Start of Block

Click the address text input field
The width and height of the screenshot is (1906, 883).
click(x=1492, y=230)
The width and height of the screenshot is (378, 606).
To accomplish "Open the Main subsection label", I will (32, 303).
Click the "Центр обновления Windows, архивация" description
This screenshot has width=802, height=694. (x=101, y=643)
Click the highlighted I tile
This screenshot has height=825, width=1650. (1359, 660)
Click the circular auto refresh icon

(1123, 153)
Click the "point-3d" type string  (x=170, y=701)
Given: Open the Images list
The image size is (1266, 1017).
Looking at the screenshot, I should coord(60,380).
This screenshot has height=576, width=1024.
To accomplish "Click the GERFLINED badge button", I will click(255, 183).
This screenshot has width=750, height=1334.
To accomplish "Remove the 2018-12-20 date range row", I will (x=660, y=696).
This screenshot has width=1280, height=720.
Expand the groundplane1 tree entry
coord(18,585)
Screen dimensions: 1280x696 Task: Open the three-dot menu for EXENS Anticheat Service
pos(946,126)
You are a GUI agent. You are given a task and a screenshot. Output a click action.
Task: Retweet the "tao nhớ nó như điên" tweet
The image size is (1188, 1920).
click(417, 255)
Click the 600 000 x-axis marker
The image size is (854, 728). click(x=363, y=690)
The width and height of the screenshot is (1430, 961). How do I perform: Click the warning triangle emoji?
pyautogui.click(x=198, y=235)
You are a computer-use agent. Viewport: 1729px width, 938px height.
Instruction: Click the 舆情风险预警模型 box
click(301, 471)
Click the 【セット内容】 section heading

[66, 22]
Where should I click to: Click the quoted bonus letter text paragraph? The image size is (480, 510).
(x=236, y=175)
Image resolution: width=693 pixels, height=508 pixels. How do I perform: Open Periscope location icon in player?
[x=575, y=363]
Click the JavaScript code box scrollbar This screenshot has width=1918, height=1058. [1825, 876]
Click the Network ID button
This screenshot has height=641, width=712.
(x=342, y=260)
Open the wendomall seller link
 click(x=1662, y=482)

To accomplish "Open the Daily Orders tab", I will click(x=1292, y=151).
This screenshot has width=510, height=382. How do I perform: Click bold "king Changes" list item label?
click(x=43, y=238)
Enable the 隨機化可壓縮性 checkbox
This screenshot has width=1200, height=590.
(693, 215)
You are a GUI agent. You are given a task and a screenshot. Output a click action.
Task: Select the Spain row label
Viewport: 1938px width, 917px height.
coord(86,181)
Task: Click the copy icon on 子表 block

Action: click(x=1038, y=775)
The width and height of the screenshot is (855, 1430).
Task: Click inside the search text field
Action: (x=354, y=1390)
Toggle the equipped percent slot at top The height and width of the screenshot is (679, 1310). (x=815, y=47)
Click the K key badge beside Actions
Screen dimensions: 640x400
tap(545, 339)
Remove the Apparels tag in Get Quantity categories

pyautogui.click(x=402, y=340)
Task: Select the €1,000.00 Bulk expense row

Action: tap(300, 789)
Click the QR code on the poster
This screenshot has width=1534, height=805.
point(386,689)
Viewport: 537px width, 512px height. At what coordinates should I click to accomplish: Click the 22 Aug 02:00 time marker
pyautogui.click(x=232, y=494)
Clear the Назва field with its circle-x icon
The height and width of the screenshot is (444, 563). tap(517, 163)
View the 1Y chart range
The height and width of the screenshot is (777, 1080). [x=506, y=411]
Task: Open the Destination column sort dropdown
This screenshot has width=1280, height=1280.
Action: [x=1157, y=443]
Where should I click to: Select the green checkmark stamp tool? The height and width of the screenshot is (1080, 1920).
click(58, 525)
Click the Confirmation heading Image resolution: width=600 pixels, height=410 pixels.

End of Block

Task to complete :: Show the lines from the data above that contain the string "will".

Expected output ::
To accomplish "Open the Main subsection label", I will (32, 303).
To accomplish "Click the GERFLINED badge button", I will click(255, 183).
To accomplish "Remove the 2018-12-20 date range row", I will (x=660, y=696).
To accomplish "Open the Daily Orders tab", I will click(x=1292, y=151).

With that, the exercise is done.